(Dataset entries)
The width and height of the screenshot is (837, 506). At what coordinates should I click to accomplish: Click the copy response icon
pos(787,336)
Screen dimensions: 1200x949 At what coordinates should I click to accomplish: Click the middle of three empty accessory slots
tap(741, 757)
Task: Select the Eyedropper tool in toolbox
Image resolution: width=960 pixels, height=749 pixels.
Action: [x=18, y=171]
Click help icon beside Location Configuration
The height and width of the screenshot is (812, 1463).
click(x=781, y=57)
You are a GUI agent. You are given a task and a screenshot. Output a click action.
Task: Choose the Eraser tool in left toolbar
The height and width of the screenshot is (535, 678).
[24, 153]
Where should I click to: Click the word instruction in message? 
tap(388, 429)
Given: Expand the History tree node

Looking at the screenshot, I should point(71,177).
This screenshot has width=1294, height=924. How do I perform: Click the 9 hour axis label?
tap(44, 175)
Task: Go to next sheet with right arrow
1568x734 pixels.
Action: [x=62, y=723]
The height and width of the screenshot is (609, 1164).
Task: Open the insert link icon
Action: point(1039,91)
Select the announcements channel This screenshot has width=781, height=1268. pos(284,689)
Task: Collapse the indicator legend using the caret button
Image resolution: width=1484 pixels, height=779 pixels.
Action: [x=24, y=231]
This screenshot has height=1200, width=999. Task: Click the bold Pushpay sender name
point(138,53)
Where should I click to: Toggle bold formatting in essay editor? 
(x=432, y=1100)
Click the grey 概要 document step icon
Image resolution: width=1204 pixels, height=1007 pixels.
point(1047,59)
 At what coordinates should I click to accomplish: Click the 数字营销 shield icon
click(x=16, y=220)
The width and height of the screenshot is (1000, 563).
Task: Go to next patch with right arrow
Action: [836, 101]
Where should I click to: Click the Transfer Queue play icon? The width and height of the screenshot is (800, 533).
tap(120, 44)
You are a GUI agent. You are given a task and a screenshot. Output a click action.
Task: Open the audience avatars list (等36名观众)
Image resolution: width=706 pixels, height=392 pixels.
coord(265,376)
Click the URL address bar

**TASK DETAILS**
Looking through the records, copy out every line in which the word "Select" is found.

**OUTPUT FOR THIS TASK**
Task: Select the Eyedropper tool in toolbox
Select the announcements channel This screenshot has width=781, height=1268. pos(284,689)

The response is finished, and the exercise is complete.